On the Alerts page, you can manually change the status of a single alert or mark a bulk selection of alerts as seen.

Manually Changing the Alert Status

After opening an alert the first time, its status is automatically updated from 'Unseen' to 'Open'. After beginning to actively investigate the cause of the alert, you can manually change the status to 'In Progress'. Then, depending on the results of your investigation, you can change the status to 'Closed' or 'Canceled'.
All status changes are logged in the audit log.
For example: alert id 123 active_directory_adapter status was changed from “unseen” to “open”

To change the status of an Alert

• In the Alerts table, in the row of the Alert, hover over the entry in the Status column, and click the Change Status icon.

2. In the Change Status dialog that opens, from the dropdown, select the new status:
   • Open - You viewed the cause of the alert.
   • In Progress - You have started investigating the cause of the alert.
   • Closed - The problem causing the alert has been solved.
   • Canceled - The alert is false positive.

4. Click Change Status.

Bulk Marking Alerts as Seen

On the Alerts page, you can mark a bulk selection of alerts as seen (i.e., change their statuses to Open) using a single action. Only the status of Unseen alerts changes to Open (seen).

To bulk mark Alerts' statuses as seen (i.e., Open)
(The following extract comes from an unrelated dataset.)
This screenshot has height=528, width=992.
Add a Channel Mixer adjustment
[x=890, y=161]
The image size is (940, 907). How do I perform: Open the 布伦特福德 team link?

1. In the Alerts table, select the checkboxes of unseen alerts that you want to mark as seen, and then in the Actions menu, click Mark as seen. The values in the Status column of the selected unseen alerts changes to Open.
   • A popup notification indicates how many alerts have been successfully marked as seen as a result of this action. For example: Successfully marked 2 finding alerts as seen.
   • When none of the selected alerts are in Unseen status, a popup notification displays: None of the selected finding alerts are marked as unseen.